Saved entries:
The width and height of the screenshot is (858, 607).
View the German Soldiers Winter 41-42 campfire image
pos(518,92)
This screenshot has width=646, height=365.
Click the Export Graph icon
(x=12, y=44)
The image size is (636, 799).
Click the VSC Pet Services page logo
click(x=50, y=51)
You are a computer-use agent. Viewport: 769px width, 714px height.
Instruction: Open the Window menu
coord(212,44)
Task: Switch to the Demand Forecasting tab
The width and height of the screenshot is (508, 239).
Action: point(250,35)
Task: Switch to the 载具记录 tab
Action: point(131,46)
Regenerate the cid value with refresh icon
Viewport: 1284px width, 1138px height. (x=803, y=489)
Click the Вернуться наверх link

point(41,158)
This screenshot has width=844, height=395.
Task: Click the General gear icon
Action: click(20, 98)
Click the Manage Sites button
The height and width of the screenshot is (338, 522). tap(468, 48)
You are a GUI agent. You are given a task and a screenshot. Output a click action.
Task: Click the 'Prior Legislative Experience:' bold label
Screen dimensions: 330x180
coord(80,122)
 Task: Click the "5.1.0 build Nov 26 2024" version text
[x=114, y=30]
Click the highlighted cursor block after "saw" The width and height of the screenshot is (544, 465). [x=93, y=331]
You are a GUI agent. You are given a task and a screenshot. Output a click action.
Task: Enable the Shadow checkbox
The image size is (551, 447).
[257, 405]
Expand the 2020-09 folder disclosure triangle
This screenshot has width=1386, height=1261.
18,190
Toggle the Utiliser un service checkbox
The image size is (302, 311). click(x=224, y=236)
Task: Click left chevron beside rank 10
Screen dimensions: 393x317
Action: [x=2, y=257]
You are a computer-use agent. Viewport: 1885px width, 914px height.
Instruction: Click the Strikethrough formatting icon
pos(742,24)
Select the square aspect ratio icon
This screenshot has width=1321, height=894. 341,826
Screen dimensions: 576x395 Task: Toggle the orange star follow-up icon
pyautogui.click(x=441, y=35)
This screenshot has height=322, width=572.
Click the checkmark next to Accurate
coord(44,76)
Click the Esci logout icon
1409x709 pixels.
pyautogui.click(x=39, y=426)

# Exercise instructions
Look through the records and gather every line containing "agent".

# Answer to the problem
You are a computer-use agent. Viewport: 769px width, 714px height.
You are a GUI agent. You are given a task and a screenshot. Output a click action.
You are a GUI agent. You are given a task and a screenshot. Output a click action.
You are a computer-use agent. Viewport: 1885px width, 914px height.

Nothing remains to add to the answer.